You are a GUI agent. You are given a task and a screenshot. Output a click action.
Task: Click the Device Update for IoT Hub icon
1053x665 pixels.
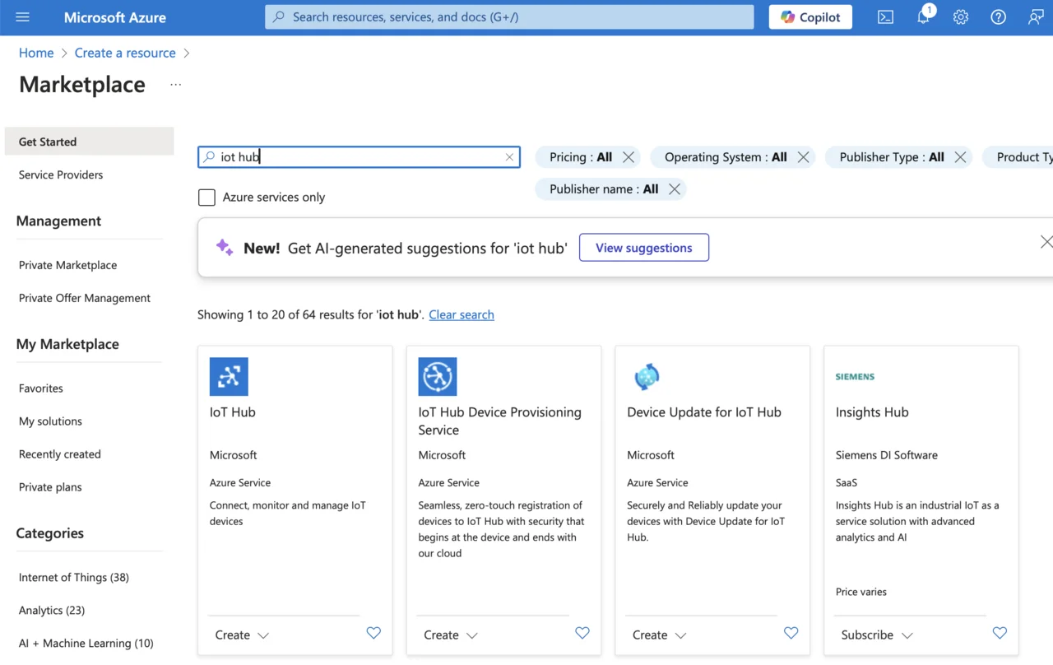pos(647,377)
==
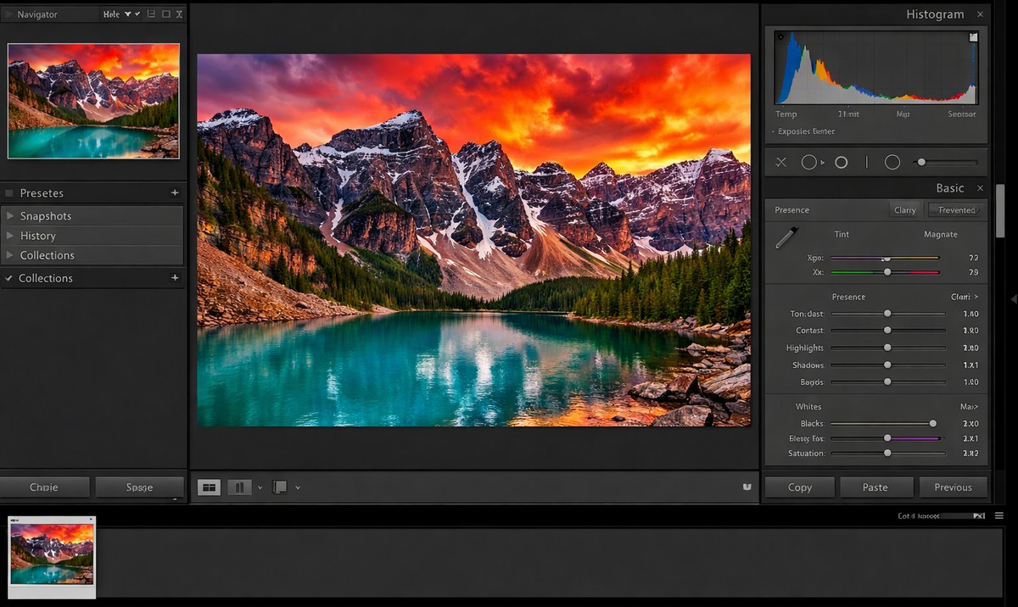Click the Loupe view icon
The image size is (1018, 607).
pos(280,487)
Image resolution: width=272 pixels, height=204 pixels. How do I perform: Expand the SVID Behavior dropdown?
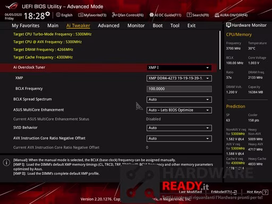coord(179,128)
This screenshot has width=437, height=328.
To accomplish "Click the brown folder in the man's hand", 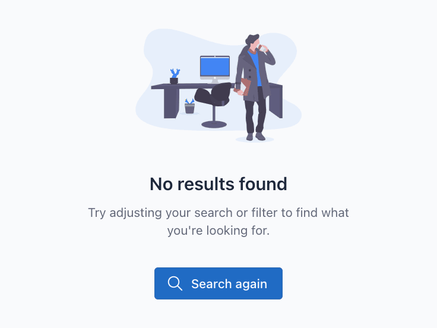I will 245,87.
* * *
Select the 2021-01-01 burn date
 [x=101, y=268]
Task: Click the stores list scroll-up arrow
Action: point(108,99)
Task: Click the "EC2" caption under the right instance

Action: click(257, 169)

> _WHAT YOU SHOULD DO_: In the records above, find every line that contains the word "screenshot" and copy it.

> _WRITTEN RESPONSE_:
You are a GUI agent. You are given a task and a screenshot. Output a click action.
This screenshot has width=437, height=328.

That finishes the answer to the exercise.